Before Catherine knew it he was embracing her, hugging her thin frame against his. It wasn’t the hard, toned body she had once known that she felt graze against her ribs now, but it was still his body, and at his touch a tiny spark of memory ignited in her belly and made her muscles contract.

She was relieved when he released her, and she glanced over her shoulder, looking for Jimmy and the girls. They were nowhere to be seen.

Alison decided that she had spent long enough in the kitchen waiting for her husband to come and tell her what to do about the fact that the food had run out about half an hour ago. Why she was waiting for him she didn’t know. There was nothing they could do about it now anyway. It was just that if he was here, if he had come like she had asked him to, then she would
be
able to show him the empty platters that were scattered across the kitchen and say, ‘I told you so.’ And that would make her feel better. Still, at least they had plenty of champagne. Champagne that Alison had not had nearly enough of. Something she was keen to remedy.

‘Right, well,’ she said to the waiting staff, who were hovering about. ‘Just make sure everyone gets drinks, OK?’

‘Can’t we have a drink?’ one boy asked. ‘This is a cool party.’

Alison looked at him and crossed her arms. If she spent one more minute in her expensive dress in this expensive kitchen, as stone-cold sober as the Italian granite work surfaces, with incompetent teenagers, then she would literally implode.

‘Just one,’ she told the boy, ‘but if I catch any of you getting drunk there will be trouble, OK?’ She watched in relief as the teenagers filed sedately out of the kitchen, trays laden with champagne.

Alison peered into the hallway where many guests were still congregating, and searched the crowd for the familiar shape of her husband, who was, no doubt, working the room somewhere in the house. She stood on her tiptoes and craned her neck, but she couldn’t see him out there and if he wasn’t out there then she didn’t want to brave the crowd without him, at least not until she’d had two more glasses of champagne. Retreating back into the safety of the kitchen she reapplied her lip gloss reflected in the stainless-steel oven door and then, taking a bottle out of the fridge, poured herself first one and then another glass. When both glasses were finished and she could feel the bubbles in the wine popping behind her eyes she decided to go and see if Jimmy Ashley had turned up at her party.

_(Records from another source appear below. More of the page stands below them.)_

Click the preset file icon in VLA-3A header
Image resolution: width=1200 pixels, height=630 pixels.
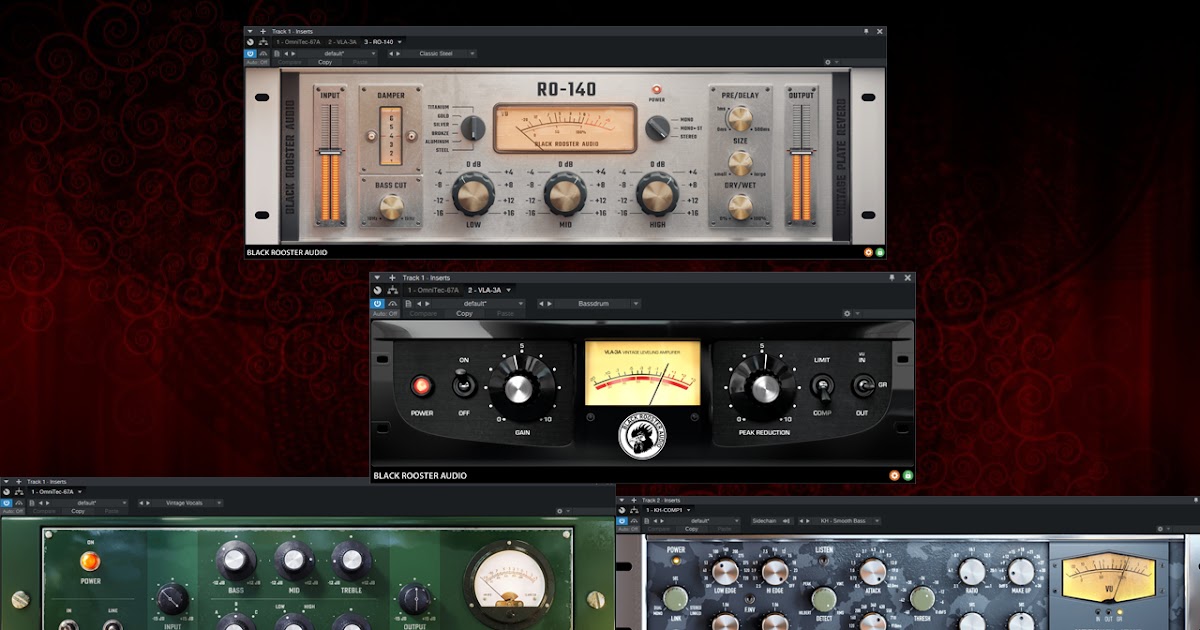407,303
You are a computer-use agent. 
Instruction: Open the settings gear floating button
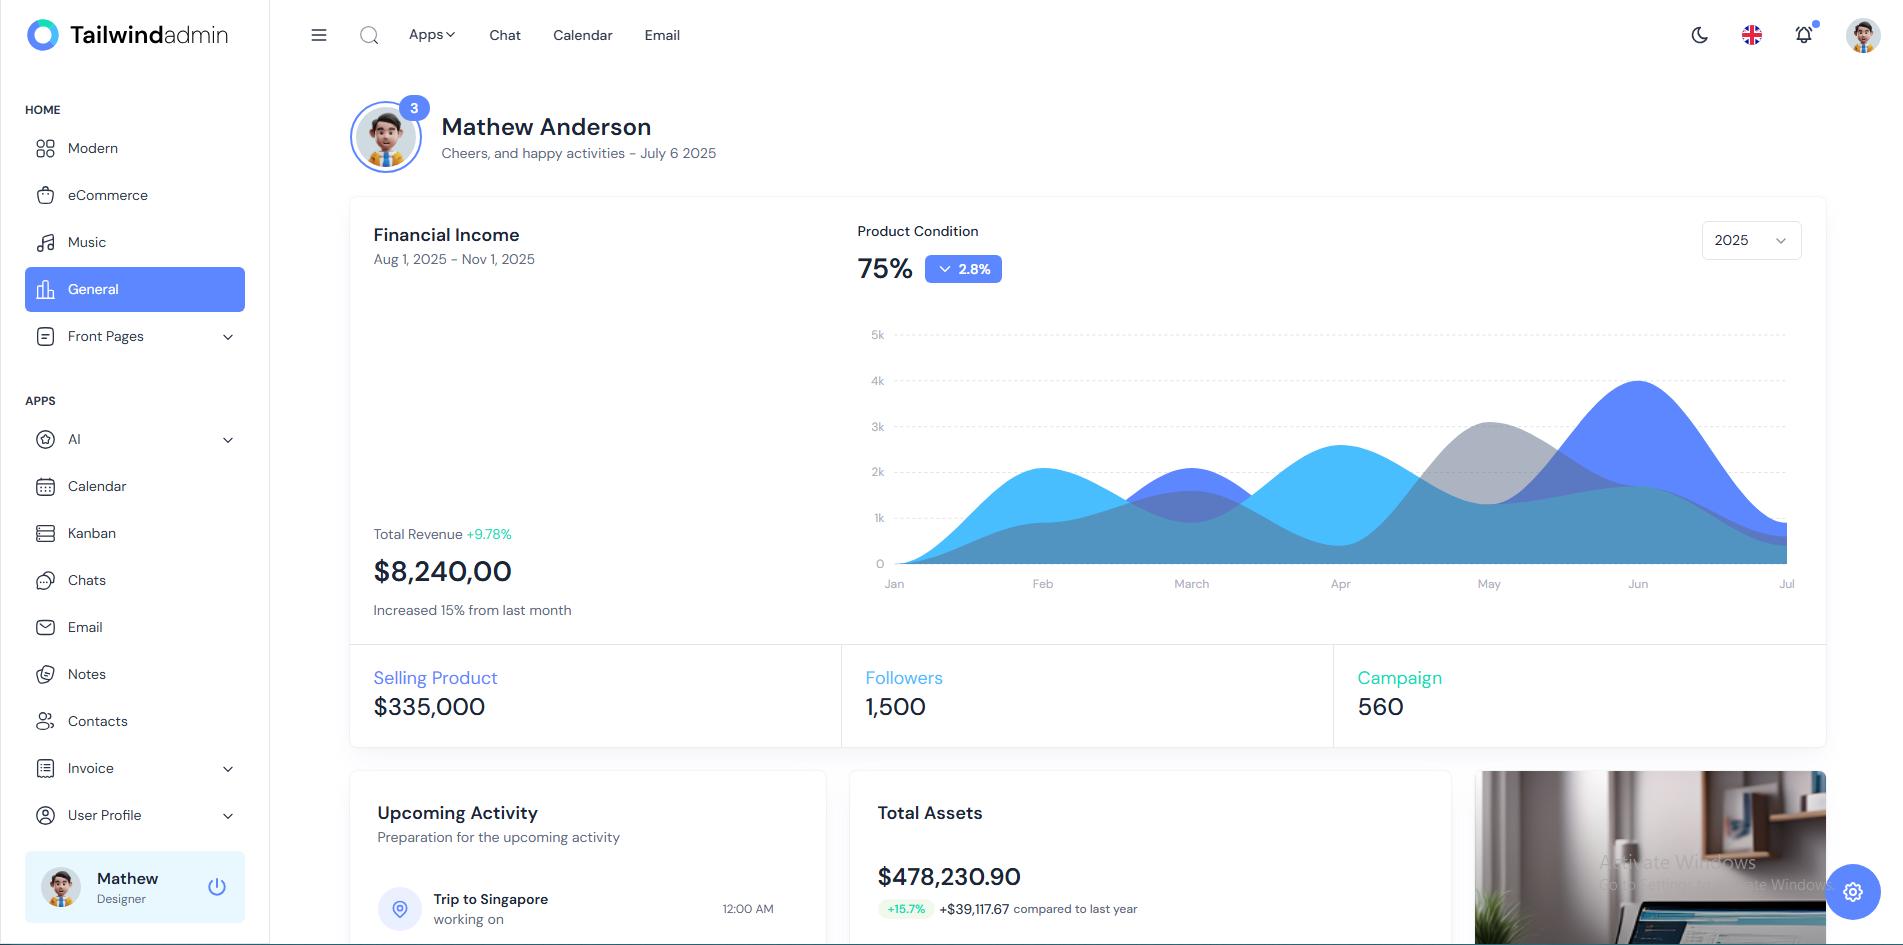tap(1852, 892)
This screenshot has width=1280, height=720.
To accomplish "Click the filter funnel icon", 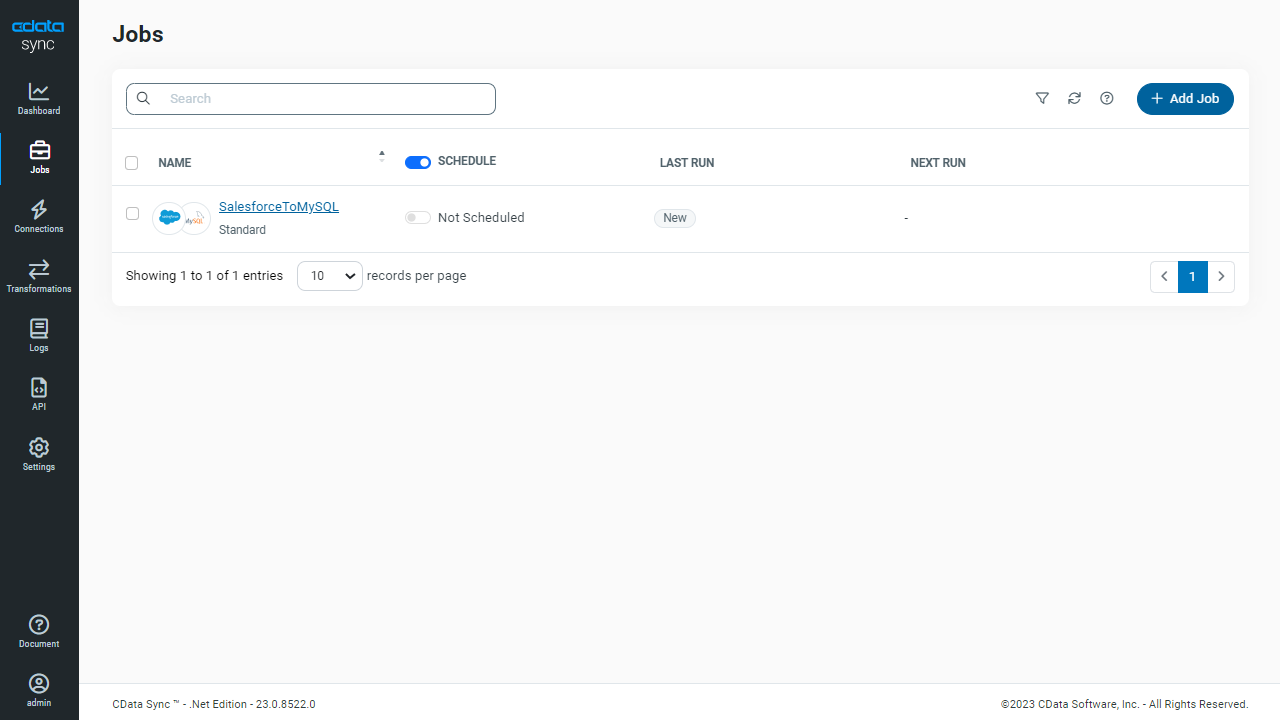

She found him in the marquee, trying to persuade his daughters to come off the dance floor, but he wasn’t having
much
luck. The disco lights turned the mêlée of children green, red and blue, making them look like multicoloured fairies flitting across the floor, but there was something familiar about the tall girl, the one that had to be Gemma’s much-loved Ellie. She must take after her father, Alison thought, smiling warmly at Jimmy as he tried to catch his smaller girl and failed.

Tipping the rest of the bottle of champagne she had brought with her into her glass and immediately emptying it, Alison thought she might as well be at the sixth form dance again, trying to pluck up the courage to get Jimmy Ashley to dance with her because that was exactly what she was about to do now. Alison waited as the room tilted and swayed for a moment before setting itself right and she heard a sane little voice inside her head telling her that this was not at all the right way to make a good impression as a wife and mother and the hostess of the party. But unfortunately for the sane little voice, Alison couldn’t give a stuff. And besides, it was largely because her husband had not introduced her to anyone that she felt fairly safe that most people here wouldn’t even know that she was the hostess.

Jimmy had not noticed her coming until she was standing right next to him.

‘Hi, Jimmy!’ she said, quite loudly, right in the shell of his ear, making him jump. ‘Come with me and have another drink.’

‘Alison,’ Jimmy said, stepping aside so that his daughters could race away from him unhindered.

‘Oh, you remembered me.’ Alison was thrilled. ‘Yay! Jimmy remembered me at last!’

‘Alison from school,’ Jimmy said. ‘That’s how I knew you. You hung about at band practice a lot. You were Catherine Parkin’s best friend.’

‘Yes,’ Alison said, a little more hesitantly this time. ‘Yes, that was me. I used to know Cathy.’

‘She got married, Cathy Parkin,’ Jimmy said. ‘Her name’s Catherine Ashley now.’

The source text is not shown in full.